*** Opening Dataset records ***

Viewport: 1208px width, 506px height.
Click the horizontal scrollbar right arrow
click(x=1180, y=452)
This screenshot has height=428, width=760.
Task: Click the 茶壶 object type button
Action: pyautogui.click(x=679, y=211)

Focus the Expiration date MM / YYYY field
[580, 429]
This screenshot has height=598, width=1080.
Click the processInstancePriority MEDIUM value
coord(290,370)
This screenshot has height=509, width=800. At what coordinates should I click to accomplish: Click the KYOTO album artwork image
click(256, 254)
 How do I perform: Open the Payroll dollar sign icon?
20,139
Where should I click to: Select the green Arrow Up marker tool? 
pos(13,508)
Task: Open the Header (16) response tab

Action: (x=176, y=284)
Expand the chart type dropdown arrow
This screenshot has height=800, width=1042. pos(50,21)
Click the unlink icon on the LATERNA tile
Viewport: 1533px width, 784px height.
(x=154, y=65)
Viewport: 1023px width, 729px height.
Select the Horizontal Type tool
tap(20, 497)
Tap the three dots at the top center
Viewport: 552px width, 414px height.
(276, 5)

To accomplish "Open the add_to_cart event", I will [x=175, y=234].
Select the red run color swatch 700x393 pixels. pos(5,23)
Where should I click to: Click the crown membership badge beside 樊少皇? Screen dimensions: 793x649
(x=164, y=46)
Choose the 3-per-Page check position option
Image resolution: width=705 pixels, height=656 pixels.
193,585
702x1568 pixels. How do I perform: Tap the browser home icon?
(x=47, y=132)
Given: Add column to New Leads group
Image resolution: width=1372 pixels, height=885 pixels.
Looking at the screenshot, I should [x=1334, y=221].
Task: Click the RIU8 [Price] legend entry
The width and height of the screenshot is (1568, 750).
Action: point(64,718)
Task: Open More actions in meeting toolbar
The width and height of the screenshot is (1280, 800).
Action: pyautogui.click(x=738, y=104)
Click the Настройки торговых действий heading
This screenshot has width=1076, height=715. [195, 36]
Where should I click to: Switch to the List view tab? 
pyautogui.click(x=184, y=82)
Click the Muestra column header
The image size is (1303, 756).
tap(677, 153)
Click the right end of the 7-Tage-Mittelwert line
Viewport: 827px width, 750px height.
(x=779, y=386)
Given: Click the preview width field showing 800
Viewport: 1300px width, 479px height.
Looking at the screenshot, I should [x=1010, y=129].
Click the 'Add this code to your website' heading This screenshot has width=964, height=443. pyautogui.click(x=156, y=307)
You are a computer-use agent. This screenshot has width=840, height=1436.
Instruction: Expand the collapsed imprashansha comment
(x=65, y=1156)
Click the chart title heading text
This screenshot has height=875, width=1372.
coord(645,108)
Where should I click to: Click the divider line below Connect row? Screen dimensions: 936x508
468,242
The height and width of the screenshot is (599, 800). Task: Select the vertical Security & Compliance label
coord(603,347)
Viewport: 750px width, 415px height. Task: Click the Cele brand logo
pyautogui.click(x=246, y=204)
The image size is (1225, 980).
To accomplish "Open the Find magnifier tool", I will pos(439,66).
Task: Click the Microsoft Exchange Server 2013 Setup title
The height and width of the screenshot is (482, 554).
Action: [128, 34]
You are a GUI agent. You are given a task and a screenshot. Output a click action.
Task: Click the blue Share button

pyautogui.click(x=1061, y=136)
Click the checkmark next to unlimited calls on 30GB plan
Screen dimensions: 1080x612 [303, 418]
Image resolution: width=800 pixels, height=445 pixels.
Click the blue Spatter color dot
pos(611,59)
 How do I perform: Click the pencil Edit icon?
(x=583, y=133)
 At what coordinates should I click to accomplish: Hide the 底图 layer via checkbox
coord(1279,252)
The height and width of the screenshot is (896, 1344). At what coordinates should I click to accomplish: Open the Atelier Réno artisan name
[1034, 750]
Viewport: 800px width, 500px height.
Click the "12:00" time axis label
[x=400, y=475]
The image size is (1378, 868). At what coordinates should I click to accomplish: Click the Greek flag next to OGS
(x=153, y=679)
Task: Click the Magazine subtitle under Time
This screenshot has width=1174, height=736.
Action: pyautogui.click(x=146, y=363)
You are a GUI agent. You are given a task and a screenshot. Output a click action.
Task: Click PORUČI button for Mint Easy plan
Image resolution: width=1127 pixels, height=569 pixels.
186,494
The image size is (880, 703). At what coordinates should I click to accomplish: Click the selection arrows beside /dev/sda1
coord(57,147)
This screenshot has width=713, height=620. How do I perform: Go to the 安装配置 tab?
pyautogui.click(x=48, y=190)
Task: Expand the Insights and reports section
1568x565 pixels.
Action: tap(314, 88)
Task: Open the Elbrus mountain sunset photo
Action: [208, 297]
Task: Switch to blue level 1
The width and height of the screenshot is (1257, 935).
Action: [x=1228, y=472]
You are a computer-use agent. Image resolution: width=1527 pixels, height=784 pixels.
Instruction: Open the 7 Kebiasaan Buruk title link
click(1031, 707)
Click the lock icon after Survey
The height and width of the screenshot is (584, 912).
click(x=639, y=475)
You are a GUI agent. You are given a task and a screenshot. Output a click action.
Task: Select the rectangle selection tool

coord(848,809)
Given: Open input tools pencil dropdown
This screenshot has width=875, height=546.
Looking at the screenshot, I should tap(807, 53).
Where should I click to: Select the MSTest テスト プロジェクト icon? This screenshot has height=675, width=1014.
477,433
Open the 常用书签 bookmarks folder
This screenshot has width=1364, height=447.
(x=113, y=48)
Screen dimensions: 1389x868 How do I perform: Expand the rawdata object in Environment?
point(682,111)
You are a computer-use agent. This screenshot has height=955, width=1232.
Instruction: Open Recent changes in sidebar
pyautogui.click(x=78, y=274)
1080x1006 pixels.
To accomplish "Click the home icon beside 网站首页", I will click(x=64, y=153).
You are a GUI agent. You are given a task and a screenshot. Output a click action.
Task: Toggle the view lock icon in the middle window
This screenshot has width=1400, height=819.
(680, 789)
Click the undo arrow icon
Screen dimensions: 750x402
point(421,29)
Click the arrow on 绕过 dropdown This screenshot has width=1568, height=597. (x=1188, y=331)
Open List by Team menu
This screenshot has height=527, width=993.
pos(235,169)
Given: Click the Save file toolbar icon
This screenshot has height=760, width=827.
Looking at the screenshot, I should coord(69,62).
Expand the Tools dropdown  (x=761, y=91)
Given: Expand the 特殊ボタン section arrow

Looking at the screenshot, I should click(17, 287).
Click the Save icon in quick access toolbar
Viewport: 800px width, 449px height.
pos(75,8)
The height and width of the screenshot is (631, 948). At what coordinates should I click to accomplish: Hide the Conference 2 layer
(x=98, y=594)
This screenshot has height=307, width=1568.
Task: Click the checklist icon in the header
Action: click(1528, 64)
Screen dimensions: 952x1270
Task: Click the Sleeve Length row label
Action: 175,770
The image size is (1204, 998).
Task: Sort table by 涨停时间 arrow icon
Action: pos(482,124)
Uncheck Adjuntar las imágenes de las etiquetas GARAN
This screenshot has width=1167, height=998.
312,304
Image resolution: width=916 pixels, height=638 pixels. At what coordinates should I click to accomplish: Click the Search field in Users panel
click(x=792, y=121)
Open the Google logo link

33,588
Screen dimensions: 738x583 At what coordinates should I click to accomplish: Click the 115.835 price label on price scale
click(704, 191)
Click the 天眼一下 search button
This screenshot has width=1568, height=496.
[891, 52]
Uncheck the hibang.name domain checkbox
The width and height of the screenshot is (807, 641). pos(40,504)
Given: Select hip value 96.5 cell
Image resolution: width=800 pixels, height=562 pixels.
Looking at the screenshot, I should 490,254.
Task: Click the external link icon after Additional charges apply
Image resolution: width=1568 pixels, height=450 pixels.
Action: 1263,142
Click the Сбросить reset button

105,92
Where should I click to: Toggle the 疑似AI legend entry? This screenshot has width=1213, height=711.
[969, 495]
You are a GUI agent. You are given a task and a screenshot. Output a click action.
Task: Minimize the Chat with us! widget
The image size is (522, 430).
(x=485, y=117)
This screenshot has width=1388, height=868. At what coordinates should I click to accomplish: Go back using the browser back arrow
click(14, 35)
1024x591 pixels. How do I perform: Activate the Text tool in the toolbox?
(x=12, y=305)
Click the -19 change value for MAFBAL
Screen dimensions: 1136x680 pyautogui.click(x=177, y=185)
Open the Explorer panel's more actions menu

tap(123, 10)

*** Closing Dataset records ***

### Work instruction
Filter the listing down to the lines holding the word "will", and return those.

### Task response
To accomplish "Open the add_to_cart event", I will [x=175, y=234].
To accomplish "Open the Find magnifier tool", I will pos(439,66).
To accomplish "Click the home icon beside 网站首页", I will click(x=64, y=153).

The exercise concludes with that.